Frequently bland and featuring all-American aspirational images, the pictures can look oddly alien in local media. In Auckland last week creative manager Justine Tasker was talking to PR folk about a change of approach in the past four years. With a new Sydney office, the push includes local photo shoots. But Tasker said the shoots in Wenderholm and in Australia could not produce photos that were identifiably New Zealand, because they would not sell to US media and advertising agencies.

Like a left-leaning NBR

Press release website Scoop has joined hands with New Zealand's blogging website site Public Address and the Spare Room site run by Ana Samways and Steven Shaw. The Scoop operation is selling advertising for all three.

Wade Bishop of Scoop Media said the principals of all three were friends and had audiences in a similar demographic, which he described as like a left-leaning National Business Review.

Bishop said Russell Brown, whose Hard News blog had the highest profile on the Public Address site, had been keen for the site to make up a bigger part of his income. Scoop was also improving its website at the end of the month and it made sense to join forces.

$1m, batteries included

Television New Zealand paid about $1 million for the new TV One promotion, the one where people are shining torch lights hopefully into the sky looking for ... well, something. Some media suggested it cost $300,000. In fact, that is what TVNZ paid Sydney consultants Ink, effectively to change the colour for the One logo from blue to orange, setting it against a blue sky. One million sounds a lot for a new commercial but, as any advertiser will tell you, branding television commercials always cost an arm and a leg. The channel promo is screened a lot and TVNZ desperately needs to sell TV One. A lot of people in the advertising industry are snitchy, saying the aspirational cast of thousands imagery was ostentatious and the refrain from the young girl not unlike Saatchi's ads for Telecom. The new ad is like previous TV One campaigns - Welcome to Our World, the Monty Pythonesque animations - appealing and necessary but ultimately wallpaper. As for the $300,000 paid to change the colour of the One logo, from blue to orange, one contact was bemused. Couldn't you change colours by pushing a couple of buttons on the office PC?

Rewriting history

After job cuts, the former head of news and current affairs Bill Ralston has portrayed himself as a champion of quality broadcasting who resigned rather than make the cuts. Not everyone at TVNZ, past and present, agrees with that interpretation.

Not all TVNZ's problems are his fault but Ralston has a rosy view of the three years when he controlled the budget of $50 million a year. He is talented, engaging and a good performer. There were one or two hints early on in his reign that he was making a difference.

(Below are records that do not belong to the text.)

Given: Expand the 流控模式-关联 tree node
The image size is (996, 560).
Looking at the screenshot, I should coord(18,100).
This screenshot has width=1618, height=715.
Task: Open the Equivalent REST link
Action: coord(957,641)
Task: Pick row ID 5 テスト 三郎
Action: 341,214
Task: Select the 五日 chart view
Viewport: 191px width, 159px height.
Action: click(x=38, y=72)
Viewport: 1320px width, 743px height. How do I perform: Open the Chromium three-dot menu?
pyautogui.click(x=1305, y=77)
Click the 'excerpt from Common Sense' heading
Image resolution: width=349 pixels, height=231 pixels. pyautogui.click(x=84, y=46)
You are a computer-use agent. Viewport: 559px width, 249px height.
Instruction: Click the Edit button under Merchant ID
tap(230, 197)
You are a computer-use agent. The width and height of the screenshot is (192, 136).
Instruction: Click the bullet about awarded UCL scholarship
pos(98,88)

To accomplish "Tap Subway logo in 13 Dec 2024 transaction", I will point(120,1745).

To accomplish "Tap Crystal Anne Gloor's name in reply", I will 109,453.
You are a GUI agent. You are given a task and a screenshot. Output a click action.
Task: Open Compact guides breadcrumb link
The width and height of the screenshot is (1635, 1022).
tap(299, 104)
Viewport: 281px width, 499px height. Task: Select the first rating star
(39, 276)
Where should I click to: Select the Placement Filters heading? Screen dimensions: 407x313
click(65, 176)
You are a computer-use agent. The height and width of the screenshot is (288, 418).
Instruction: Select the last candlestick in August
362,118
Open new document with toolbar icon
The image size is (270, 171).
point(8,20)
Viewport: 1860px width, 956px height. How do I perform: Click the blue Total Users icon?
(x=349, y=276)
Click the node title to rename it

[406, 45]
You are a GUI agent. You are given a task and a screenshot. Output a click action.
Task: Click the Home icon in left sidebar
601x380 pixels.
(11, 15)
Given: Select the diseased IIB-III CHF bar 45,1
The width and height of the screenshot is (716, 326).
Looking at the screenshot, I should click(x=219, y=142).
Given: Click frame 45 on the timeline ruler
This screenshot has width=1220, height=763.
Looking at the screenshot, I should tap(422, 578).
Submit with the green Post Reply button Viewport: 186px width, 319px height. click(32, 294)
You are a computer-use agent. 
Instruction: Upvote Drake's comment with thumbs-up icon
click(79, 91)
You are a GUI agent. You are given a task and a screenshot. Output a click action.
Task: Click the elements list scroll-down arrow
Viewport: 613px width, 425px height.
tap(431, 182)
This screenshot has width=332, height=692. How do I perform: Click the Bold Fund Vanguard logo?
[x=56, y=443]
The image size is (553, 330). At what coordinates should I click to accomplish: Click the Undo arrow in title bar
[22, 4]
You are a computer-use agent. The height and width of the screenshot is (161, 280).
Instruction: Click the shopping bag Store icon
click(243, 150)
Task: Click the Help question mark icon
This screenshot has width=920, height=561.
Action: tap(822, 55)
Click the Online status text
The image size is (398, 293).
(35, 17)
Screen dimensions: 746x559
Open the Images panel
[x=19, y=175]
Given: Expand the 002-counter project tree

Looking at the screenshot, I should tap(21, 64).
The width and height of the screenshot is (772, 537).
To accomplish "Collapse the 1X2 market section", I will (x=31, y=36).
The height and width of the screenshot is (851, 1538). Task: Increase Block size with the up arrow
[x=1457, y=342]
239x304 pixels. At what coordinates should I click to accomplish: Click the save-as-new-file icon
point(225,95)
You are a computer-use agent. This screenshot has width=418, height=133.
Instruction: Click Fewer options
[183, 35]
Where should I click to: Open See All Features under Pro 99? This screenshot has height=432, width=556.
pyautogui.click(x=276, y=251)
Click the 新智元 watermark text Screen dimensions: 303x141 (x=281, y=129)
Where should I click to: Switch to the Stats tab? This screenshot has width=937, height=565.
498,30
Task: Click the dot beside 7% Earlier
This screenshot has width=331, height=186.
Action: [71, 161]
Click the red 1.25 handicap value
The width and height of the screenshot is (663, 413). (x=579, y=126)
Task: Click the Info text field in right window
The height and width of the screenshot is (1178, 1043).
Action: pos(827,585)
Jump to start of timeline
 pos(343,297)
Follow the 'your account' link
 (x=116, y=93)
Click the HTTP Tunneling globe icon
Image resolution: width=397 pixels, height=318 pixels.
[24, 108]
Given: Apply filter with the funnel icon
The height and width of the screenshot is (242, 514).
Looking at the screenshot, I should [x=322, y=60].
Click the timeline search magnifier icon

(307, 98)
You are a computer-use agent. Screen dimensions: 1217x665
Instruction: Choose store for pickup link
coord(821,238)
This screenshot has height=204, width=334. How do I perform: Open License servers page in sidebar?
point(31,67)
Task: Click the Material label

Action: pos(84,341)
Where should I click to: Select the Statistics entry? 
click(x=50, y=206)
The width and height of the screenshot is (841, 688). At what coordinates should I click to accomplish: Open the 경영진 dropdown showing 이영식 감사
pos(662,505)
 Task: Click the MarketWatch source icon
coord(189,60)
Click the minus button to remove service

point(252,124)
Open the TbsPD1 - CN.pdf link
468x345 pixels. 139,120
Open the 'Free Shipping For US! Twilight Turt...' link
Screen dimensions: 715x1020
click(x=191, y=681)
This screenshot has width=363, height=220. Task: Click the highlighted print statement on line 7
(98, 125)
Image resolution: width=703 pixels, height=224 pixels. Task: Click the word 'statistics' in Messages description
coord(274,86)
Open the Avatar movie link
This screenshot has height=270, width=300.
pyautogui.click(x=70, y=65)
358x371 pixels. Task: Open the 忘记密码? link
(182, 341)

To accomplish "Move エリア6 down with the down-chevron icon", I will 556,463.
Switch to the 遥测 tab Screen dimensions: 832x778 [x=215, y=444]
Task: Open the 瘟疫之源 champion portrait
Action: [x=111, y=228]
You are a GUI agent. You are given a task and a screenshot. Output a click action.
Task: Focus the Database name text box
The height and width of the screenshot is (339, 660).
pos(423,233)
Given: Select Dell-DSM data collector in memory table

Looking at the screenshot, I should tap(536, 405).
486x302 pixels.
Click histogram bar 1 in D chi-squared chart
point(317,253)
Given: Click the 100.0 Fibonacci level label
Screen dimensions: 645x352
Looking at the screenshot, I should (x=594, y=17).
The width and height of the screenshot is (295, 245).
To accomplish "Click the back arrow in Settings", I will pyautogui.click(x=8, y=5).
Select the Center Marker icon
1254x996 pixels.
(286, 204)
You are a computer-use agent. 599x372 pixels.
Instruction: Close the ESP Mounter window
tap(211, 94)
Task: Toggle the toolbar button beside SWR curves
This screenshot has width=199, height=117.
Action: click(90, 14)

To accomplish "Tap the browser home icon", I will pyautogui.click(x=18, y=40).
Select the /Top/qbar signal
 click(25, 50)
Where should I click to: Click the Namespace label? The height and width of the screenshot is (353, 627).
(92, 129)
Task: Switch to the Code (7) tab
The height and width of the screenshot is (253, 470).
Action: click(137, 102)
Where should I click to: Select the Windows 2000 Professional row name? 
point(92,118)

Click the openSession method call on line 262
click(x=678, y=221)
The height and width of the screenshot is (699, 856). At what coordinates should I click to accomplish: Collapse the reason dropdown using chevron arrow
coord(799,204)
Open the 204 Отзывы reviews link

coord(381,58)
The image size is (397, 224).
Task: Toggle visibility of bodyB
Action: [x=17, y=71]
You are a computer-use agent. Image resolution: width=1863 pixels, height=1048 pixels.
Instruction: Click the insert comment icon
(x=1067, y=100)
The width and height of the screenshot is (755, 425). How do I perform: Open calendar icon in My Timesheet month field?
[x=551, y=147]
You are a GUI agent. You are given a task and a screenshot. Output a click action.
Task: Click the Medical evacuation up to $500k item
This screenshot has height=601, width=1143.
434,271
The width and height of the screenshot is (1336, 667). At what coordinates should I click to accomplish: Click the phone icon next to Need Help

It would be one thing if One News ratings crashed because of the adoption of a more thoughtful, intelligent form of news and current affairs. But the reality is that the ratings collapsed using the old TVNZ formula.

Funding self-promotion?

Does CanWest MediaWorks have indirect access to taxpayer money for its marketing budget? The new four-part TV3 documentary series Sex Wars features TV3 news anchor Hilary Barry, Petra Bagust, who has always been associated with TV3, and Kim Adamson and Jeremy Corbett from CanWest-owned More FM in Auckland.

New Zealand On Air gave the series $272,000 and in most part it is pleasant, light and breezy viewing. But it is also a big plug for CanWest personalities.

Sex Wars producer Rachel Jean of Isola Productions says there is no tie- up between high exposure for CanWest presenters and the series being backed by TV3, allowing it to apply for a New Zealand On Air subsidy.

She said that a few years ago the TV industry had policies about stars and which network they were associated with but that was no longer the case. Jean said Barry, Kim and Corbett all featured on a More FM radio show about the relationship between the sexes so that was why they featured. Maybe so. But that state-subsidised exposure would have been worth a lot to CanWest.